Putting away the money saved due to cheaper fuel is not a priority for Kasirajan Kanakavel, an executive in the logistics industry in Chennai. Instead, he is going for more comfort in his daily commute.

“I used to travel by car three years ago, but as petrol prices shot up I started taking the public transport,” he says. Daily car travel meant an extra ₹3,500 per month which he felt was excessive.

Instead he chose to take an auto every morning from his house to the suburban station, catch the electric train and then take a share auto to work. 

But now, for an additional expense of ₹1,500 or so per month, his travel is more relaxed.

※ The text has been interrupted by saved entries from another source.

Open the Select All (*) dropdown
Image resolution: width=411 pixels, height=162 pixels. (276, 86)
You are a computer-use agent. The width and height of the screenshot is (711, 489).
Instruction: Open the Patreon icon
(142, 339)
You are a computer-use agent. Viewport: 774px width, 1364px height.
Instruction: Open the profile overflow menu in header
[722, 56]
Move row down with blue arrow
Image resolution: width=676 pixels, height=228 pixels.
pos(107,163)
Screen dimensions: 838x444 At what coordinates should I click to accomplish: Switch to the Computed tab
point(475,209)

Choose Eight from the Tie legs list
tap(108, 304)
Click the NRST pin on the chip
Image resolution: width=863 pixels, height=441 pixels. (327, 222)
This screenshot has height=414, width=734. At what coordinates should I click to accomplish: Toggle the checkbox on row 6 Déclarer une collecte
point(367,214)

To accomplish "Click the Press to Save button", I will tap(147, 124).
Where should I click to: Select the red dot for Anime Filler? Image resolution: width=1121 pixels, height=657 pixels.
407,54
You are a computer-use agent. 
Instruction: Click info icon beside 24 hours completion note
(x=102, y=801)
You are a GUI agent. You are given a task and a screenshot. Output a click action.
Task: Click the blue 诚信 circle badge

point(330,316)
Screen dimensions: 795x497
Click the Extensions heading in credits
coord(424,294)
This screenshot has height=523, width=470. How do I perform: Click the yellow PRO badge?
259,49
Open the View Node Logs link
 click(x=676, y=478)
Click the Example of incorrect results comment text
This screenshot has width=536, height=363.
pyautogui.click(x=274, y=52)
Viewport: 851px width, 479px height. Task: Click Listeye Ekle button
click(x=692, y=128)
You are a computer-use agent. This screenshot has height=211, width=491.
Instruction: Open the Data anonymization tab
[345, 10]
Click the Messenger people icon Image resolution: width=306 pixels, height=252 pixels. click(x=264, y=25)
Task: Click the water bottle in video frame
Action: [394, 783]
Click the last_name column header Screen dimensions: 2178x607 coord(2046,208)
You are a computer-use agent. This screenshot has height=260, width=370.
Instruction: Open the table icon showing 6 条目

“I used to arrive at the workspot in wrinkled clothes after the morning commute. Now, I reach office neatly dressed and feel quite fresh,” he says. His commute time is unchanged at around 45 minutes, but the hassle of using multiple modes of transport is now avoided. 

Kasirajan opted for a petrol car rather than a diesel one to save on the EMI. “The monthly EMI for a compact diesel car was around ₹10,000, higher than ₹6,000 for its petrol equivalent. I decided to contain my monthly outgo by opting for the cheaper petrol version and driving less. Not just to work, lower fuel costs means driving rather than taking the train for vacations as well.

Kasirajan is thinking of driving his family to their native town of Madurai, which is around 450 km from Chennai. “Making a train reservation is getting too troublesome. And if my cousins also join in, then four or five of us can just drive down. It will not be prohibitively expensive, at the same time much more comfortable for all.” But what will he do when petrol prices start to pinch again?

Kasirajan says he will opt for public transport. "I calculate my budget and do a trade-off. If the cost is excessive and the hassle is manageable, I will opt not to spend,” he explains.